§ **Task to carry out**
Output the entire listing that follows verbatim.

§ **The input**
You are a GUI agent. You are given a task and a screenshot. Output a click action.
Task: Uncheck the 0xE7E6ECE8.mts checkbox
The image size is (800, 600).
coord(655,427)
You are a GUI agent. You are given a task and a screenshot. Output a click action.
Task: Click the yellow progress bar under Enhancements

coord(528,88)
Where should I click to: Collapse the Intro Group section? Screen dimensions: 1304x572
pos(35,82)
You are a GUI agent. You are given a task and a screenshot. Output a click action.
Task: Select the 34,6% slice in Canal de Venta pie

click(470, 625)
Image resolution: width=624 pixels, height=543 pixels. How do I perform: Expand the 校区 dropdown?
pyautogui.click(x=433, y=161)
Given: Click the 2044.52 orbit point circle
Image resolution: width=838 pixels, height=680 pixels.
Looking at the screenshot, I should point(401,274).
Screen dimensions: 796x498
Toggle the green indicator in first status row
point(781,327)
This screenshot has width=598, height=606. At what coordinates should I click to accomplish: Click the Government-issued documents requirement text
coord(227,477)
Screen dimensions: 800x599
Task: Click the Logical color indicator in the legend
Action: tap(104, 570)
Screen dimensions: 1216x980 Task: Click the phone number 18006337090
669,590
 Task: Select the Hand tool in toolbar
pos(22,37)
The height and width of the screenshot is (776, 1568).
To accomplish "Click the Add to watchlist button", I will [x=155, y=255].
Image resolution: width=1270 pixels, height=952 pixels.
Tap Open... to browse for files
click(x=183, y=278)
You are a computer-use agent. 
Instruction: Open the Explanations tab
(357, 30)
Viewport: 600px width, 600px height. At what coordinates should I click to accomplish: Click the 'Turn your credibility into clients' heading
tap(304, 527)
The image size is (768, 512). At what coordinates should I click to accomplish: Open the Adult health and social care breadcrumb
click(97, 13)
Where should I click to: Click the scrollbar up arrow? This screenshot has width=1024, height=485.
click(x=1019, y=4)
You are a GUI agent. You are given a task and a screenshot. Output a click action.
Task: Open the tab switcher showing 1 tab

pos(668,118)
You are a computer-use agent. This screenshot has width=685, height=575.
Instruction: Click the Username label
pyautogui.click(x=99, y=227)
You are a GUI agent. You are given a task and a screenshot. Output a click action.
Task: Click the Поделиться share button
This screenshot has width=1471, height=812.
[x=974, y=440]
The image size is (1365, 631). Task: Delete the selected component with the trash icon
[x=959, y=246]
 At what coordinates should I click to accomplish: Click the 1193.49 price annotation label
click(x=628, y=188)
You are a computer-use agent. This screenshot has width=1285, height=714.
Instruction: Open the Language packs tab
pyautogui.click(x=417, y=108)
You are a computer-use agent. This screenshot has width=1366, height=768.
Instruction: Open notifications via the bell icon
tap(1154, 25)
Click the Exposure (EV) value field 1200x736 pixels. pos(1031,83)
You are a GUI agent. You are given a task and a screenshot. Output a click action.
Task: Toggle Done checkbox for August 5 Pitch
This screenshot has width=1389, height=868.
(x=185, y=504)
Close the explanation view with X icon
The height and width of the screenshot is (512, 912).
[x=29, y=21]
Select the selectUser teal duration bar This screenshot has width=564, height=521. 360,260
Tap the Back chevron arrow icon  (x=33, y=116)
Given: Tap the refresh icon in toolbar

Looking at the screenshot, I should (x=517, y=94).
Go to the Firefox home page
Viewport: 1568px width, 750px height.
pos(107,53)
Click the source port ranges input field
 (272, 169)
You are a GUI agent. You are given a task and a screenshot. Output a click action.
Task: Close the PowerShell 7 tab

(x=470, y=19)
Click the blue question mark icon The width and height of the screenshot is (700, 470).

§ **Your solution**
You are a GUI agent. You are given a task and a screenshot. Output a click action.
Task: Uncheck the 0xE7E6ECE8.mts checkbox
The image size is (800, 600).
coord(655,427)
You are a GUI agent. You are given a task and a screenshot. Output a click action.
Task: Click the yellow progress bar under Enhancements

coord(528,88)
Where should I click to: Collapse the Intro Group section? Screen dimensions: 1304x572
pos(35,82)
You are a GUI agent. You are given a task and a screenshot. Output a click action.
Task: Select the 34,6% slice in Canal de Venta pie

click(470, 625)
Image resolution: width=624 pixels, height=543 pixels. How do I perform: Expand the 校区 dropdown?
pyautogui.click(x=433, y=161)
Given: Click the 2044.52 orbit point circle
Image resolution: width=838 pixels, height=680 pixels.
Looking at the screenshot, I should point(401,274).
Screen dimensions: 796x498
Toggle the green indicator in first status row
point(781,327)
This screenshot has width=598, height=606. At what coordinates should I click to accomplish: Click the Government-issued documents requirement text
coord(227,477)
Screen dimensions: 800x599
Task: Click the Logical color indicator in the legend
Action: tap(104, 570)
Screen dimensions: 1216x980 Task: Click the phone number 18006337090
669,590
 Task: Select the Hand tool in toolbar
pos(22,37)
The height and width of the screenshot is (776, 1568).
To accomplish "Click the Add to watchlist button", I will [x=155, y=255].
Image resolution: width=1270 pixels, height=952 pixels.
Tap Open... to browse for files
click(x=183, y=278)
You are a computer-use agent. 
Instruction: Open the Explanations tab
(357, 30)
Viewport: 600px width, 600px height. At what coordinates should I click to accomplish: Click the 'Turn your credibility into clients' heading
tap(304, 527)
The image size is (768, 512). At what coordinates should I click to accomplish: Open the Adult health and social care breadcrumb
click(97, 13)
Where should I click to: Click the scrollbar up arrow? This screenshot has width=1024, height=485.
click(x=1019, y=4)
You are a GUI agent. You are given a task and a screenshot. Output a click action.
Task: Open the tab switcher showing 1 tab

pos(668,118)
You are a computer-use agent. This screenshot has width=685, height=575.
Instruction: Click the Username label
pyautogui.click(x=99, y=227)
You are a GUI agent. You are given a task and a screenshot. Output a click action.
Task: Click the Поделиться share button
This screenshot has width=1471, height=812.
[x=974, y=440]
The image size is (1365, 631). Task: Delete the selected component with the trash icon
[x=959, y=246]
 At what coordinates should I click to accomplish: Click the 1193.49 price annotation label
click(x=628, y=188)
You are a computer-use agent. This screenshot has width=1285, height=714.
Instruction: Open the Language packs tab
pyautogui.click(x=417, y=108)
You are a computer-use agent. This screenshot has width=1366, height=768.
Instruction: Open notifications via the bell icon
tap(1154, 25)
Click the Exposure (EV) value field 1200x736 pixels. pos(1031,83)
You are a GUI agent. You are given a task and a screenshot. Output a click action.
Task: Toggle Done checkbox for August 5 Pitch
This screenshot has width=1389, height=868.
(x=185, y=504)
Close the explanation view with X icon
The height and width of the screenshot is (512, 912).
[x=29, y=21]
Select the selectUser teal duration bar This screenshot has width=564, height=521. 360,260
Tap the Back chevron arrow icon  (x=33, y=116)
Given: Tap the refresh icon in toolbar

Looking at the screenshot, I should (x=517, y=94).
Go to the Firefox home page
Viewport: 1568px width, 750px height.
pos(107,53)
Click the source port ranges input field
 (272, 169)
You are a GUI agent. You are given a task and a screenshot. Output a click action.
Task: Close the PowerShell 7 tab

(x=470, y=19)
Click the blue question mark icon The width and height of the screenshot is (700, 470).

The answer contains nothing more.